*** Data excerpts Section Begins ***

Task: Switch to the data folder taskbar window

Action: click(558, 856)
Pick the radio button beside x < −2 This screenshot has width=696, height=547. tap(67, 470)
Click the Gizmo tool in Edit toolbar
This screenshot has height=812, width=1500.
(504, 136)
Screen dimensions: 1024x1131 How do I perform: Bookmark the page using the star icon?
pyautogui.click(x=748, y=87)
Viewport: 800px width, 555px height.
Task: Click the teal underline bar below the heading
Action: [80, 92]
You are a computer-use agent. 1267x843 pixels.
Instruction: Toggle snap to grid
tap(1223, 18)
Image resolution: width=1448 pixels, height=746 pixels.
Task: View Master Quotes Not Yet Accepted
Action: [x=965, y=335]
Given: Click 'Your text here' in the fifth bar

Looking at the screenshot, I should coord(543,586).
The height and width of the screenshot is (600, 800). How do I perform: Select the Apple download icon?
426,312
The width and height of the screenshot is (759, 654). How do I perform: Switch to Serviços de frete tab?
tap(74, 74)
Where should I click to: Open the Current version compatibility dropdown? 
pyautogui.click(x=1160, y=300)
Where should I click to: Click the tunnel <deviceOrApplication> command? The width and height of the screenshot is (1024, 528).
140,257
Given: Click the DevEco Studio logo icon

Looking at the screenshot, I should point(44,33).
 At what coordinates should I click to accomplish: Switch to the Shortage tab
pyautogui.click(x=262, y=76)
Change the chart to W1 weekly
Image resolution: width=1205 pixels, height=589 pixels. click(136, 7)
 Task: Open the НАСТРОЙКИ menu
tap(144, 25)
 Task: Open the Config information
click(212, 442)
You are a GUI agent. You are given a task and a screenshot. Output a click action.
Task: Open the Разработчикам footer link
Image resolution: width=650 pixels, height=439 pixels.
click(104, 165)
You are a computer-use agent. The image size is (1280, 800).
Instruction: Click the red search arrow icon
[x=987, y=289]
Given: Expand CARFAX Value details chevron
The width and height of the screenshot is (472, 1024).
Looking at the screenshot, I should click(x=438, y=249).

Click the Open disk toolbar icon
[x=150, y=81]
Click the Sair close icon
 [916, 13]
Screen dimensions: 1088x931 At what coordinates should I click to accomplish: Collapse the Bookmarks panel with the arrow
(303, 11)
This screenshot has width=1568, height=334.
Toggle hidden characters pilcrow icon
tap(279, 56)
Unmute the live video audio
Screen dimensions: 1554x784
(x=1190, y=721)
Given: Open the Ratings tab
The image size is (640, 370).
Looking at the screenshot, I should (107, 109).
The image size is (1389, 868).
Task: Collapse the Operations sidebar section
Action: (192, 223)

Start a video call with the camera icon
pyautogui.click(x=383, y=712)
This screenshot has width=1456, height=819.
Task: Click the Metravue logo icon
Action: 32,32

*** Data excerpts Section Ends ***

- Your task -
Of the lines above, retype only those from the line containing "Pick the radio" through the line containing "You are a computer-use agent. 1267x843", including both, exactly.

- Final answer -
Pick the radio button beside x < −2 This screenshot has width=696, height=547. tap(67, 470)
Click the Gizmo tool in Edit toolbar
This screenshot has height=812, width=1500.
(504, 136)
Screen dimensions: 1024x1131 How do I perform: Bookmark the page using the star icon?
pyautogui.click(x=748, y=87)
Viewport: 800px width, 555px height.
Task: Click the teal underline bar below the heading
Action: [80, 92]
You are a computer-use agent. 1267x843 pixels.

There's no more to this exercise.